Provided entries:
------------------------------------------------------------------------
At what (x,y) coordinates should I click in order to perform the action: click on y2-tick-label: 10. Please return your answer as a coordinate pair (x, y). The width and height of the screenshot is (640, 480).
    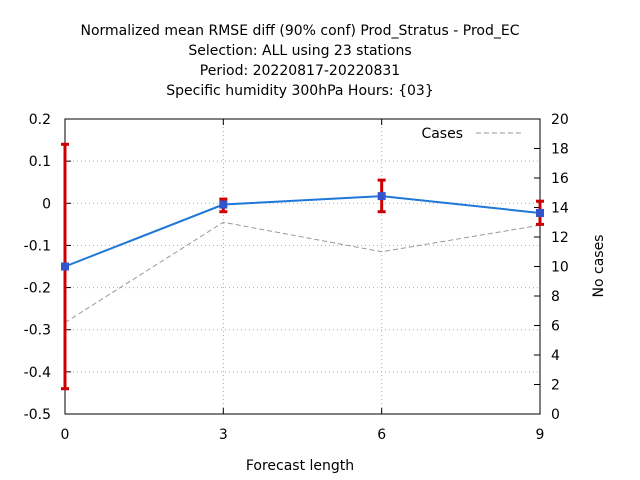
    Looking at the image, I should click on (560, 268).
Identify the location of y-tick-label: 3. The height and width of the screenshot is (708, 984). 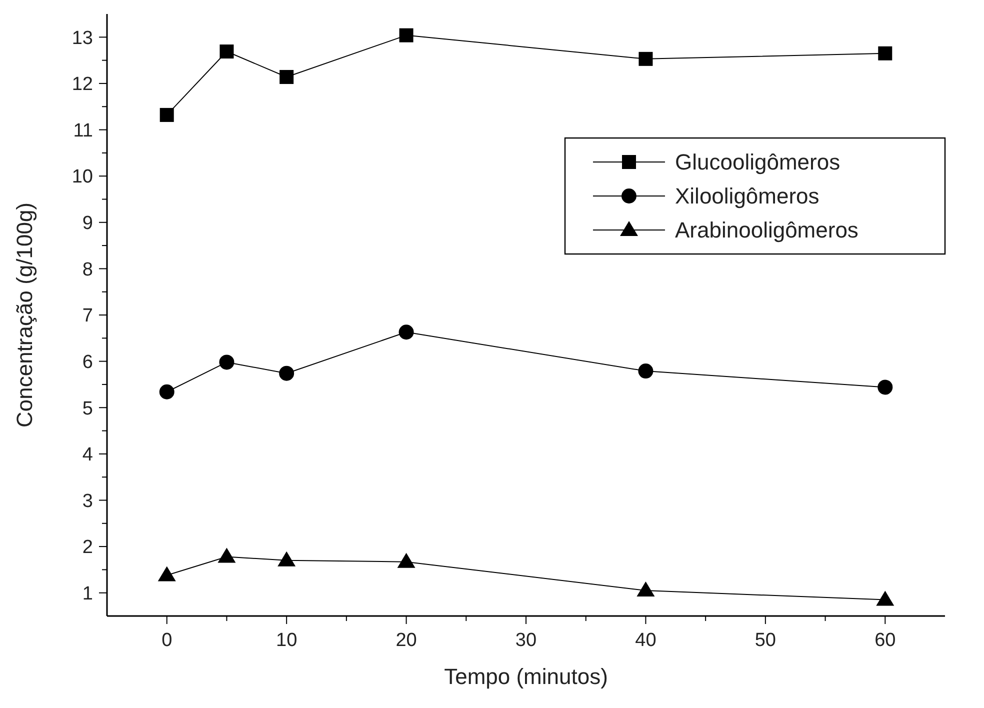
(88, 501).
------------------------------------------------------------------------
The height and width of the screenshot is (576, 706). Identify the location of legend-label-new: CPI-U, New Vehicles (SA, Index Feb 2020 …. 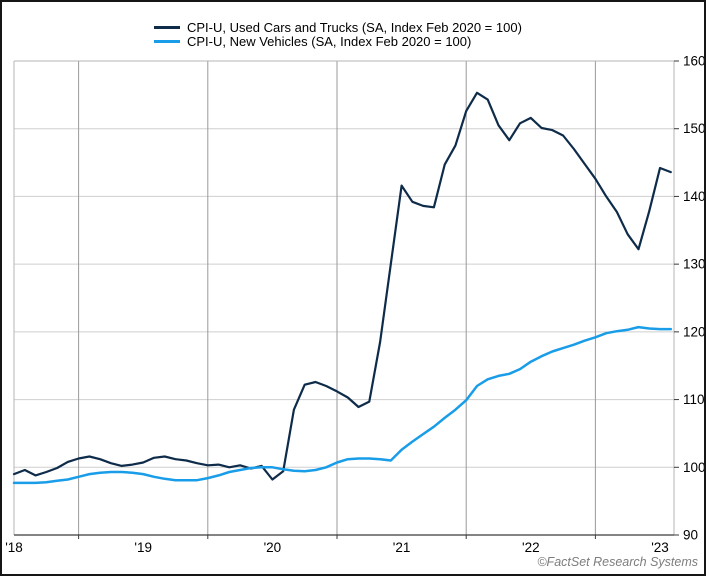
------------------------------------------------------------------------
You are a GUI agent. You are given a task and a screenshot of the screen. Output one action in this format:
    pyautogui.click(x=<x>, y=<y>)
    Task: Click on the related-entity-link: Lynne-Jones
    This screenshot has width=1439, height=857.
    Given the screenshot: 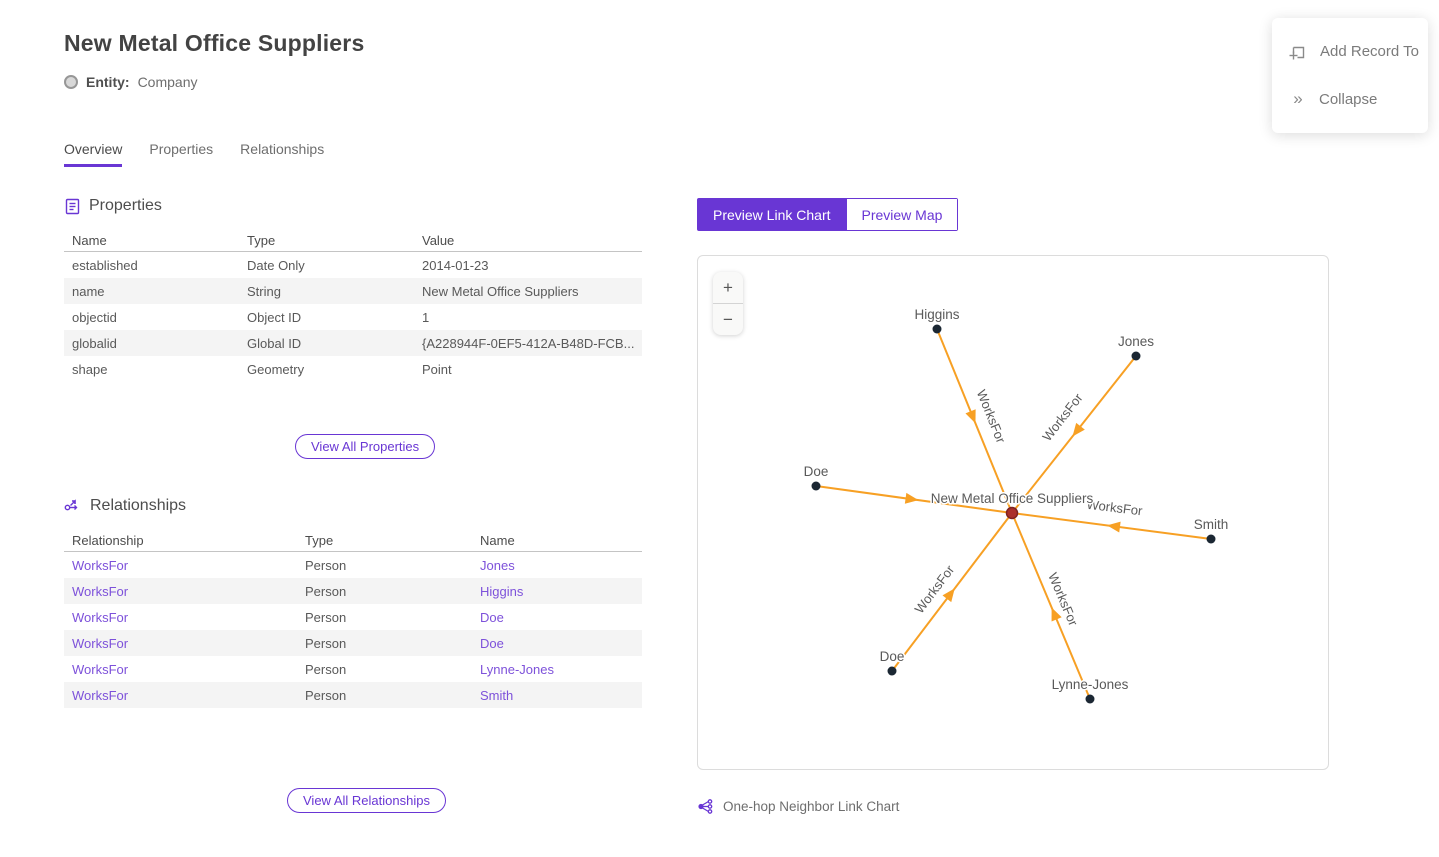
------------------------------------------------------------------------
List every line in the entries above that contains the word "action".

Worked solution:
At what (x,y) coordinates should I click in order to perform the action: click on y2-tick-label: 10. Please return your answer as a coordinate pair (x, y). The width and height of the screenshot is (640, 480).
You are a GUI agent. You are given a task and a screenshot of the screen. Output one action in this format:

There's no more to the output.